◆ Dataset entries:
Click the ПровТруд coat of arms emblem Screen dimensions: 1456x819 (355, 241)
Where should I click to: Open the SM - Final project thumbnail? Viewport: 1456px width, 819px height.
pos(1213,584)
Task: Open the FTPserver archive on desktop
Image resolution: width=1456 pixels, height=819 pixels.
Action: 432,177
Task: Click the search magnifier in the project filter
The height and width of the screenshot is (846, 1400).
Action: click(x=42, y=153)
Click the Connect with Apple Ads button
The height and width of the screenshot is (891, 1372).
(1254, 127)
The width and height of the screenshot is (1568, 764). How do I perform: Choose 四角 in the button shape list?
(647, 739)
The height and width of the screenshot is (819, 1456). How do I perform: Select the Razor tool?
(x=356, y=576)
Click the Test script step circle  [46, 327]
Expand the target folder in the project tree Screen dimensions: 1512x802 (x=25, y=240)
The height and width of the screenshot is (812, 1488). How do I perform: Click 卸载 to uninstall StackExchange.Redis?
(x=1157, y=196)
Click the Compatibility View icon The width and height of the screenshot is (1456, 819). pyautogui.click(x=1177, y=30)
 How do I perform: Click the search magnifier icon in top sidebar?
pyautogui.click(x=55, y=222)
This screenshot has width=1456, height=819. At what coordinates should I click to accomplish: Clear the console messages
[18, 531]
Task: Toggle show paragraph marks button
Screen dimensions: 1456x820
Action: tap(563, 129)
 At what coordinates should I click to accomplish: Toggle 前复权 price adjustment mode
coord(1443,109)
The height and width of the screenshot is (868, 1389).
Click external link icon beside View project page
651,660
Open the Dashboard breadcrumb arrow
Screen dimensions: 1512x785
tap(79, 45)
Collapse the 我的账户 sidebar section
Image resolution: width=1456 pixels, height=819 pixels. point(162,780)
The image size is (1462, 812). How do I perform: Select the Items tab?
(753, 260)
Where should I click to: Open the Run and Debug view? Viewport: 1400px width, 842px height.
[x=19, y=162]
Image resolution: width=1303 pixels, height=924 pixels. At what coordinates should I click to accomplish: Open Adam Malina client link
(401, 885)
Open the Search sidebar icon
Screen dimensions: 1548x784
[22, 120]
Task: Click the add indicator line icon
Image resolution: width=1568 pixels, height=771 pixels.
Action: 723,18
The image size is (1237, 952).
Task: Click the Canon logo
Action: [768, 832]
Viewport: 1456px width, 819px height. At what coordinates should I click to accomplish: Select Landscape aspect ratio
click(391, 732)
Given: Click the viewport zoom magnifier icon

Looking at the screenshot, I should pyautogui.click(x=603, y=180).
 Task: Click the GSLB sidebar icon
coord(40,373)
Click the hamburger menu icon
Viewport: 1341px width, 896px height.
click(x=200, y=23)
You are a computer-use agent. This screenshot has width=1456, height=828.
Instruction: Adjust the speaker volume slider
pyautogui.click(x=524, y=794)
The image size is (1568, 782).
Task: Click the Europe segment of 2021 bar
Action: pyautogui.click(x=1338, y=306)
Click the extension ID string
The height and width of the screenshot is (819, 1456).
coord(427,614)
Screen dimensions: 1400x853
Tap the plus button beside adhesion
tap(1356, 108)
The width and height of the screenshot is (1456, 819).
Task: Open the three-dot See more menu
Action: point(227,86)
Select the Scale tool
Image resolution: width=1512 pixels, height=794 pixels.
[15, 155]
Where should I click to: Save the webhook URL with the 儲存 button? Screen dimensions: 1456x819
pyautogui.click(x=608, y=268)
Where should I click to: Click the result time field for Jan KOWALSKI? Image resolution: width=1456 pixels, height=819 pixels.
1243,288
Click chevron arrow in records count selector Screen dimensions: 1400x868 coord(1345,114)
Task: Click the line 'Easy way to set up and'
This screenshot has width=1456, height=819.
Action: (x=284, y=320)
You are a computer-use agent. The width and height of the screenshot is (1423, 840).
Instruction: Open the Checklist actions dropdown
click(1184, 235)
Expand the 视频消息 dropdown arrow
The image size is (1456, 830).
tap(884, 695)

◆ Task to carry out: Each line from the one containing "Task: Click the line 'Easy way to set up and'" through the final line of the records must be repeated exactly, with no line added or dropped.

◆ Output:
Task: Click the line 'Easy way to set up and'
This screenshot has width=1456, height=819.
Action: (x=284, y=320)
You are a computer-use agent. The width and height of the screenshot is (1423, 840).
Instruction: Open the Checklist actions dropdown
click(1184, 235)
Expand the 视频消息 dropdown arrow
The image size is (1456, 830).
tap(884, 695)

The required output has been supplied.